# Work item
Exactly the lines from the one containing "Kamana (1413, 711)" through the end of the records must be reproduced; leave out all pictures.

(Collected data)
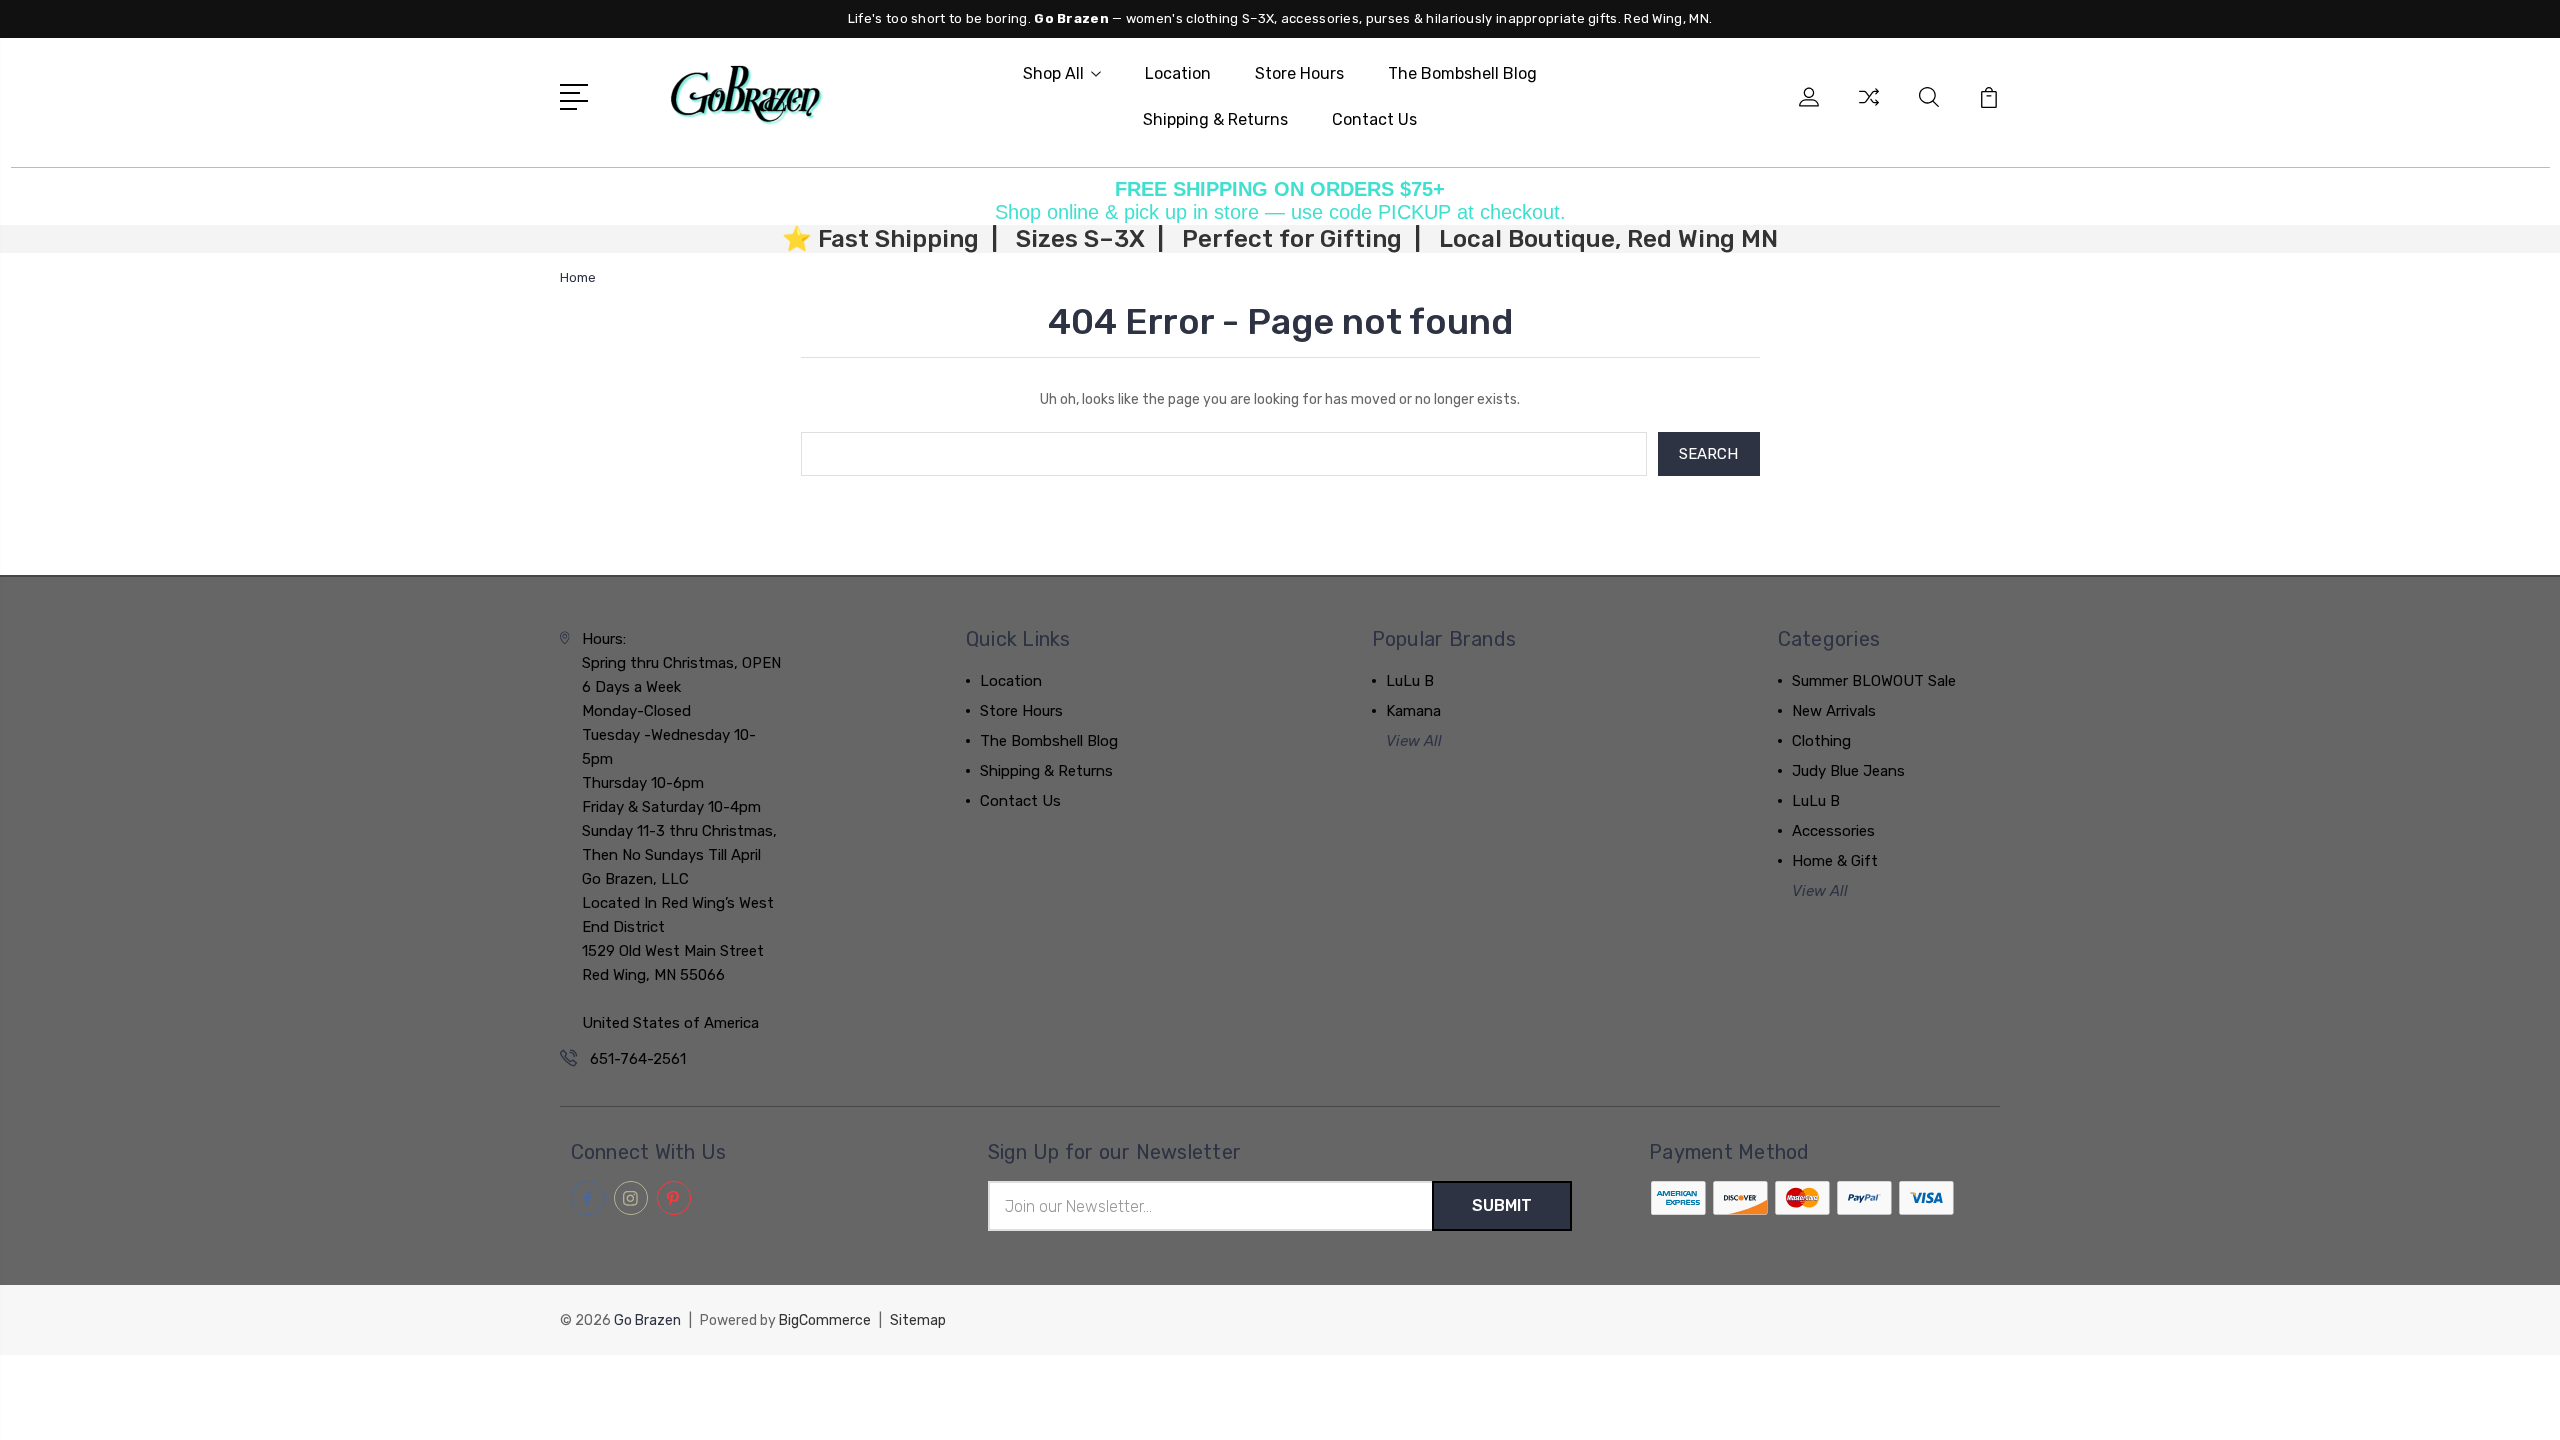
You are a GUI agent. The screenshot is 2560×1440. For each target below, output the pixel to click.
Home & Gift (1835, 861)
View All (1414, 741)
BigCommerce (825, 1320)
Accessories (1833, 831)
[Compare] (1869, 109)
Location (1178, 73)
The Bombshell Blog (1462, 73)
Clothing (1821, 741)
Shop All (1053, 73)
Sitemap (918, 1320)
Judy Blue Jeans (1848, 771)
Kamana (1413, 711)
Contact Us (1374, 119)
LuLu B (1410, 681)
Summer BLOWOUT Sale (1874, 681)
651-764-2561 (638, 1059)
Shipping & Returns (1215, 119)
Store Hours (1299, 73)
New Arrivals (1834, 711)
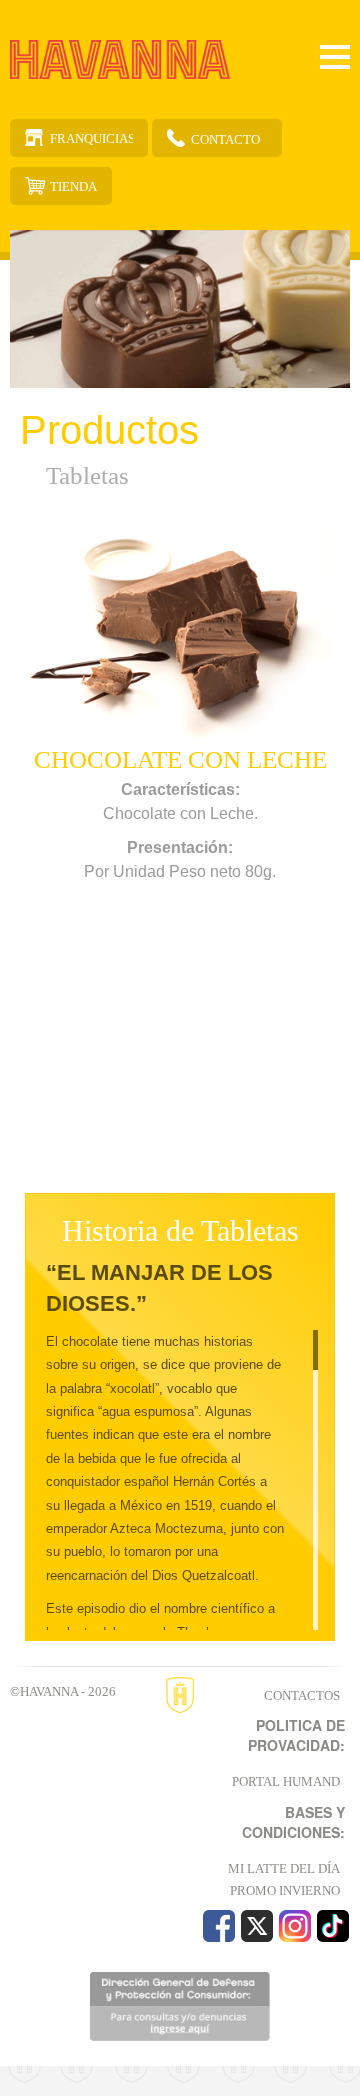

# Task solution
Kamana (1413, 711)
Contact Us (1374, 119)
LuLu B (1410, 681)
Summer BLOWOUT Sale (1874, 681)
651-764-2561 (638, 1059)
Shipping & Returns (1215, 119)
Store Hours (1299, 73)
New Arrivals (1834, 711)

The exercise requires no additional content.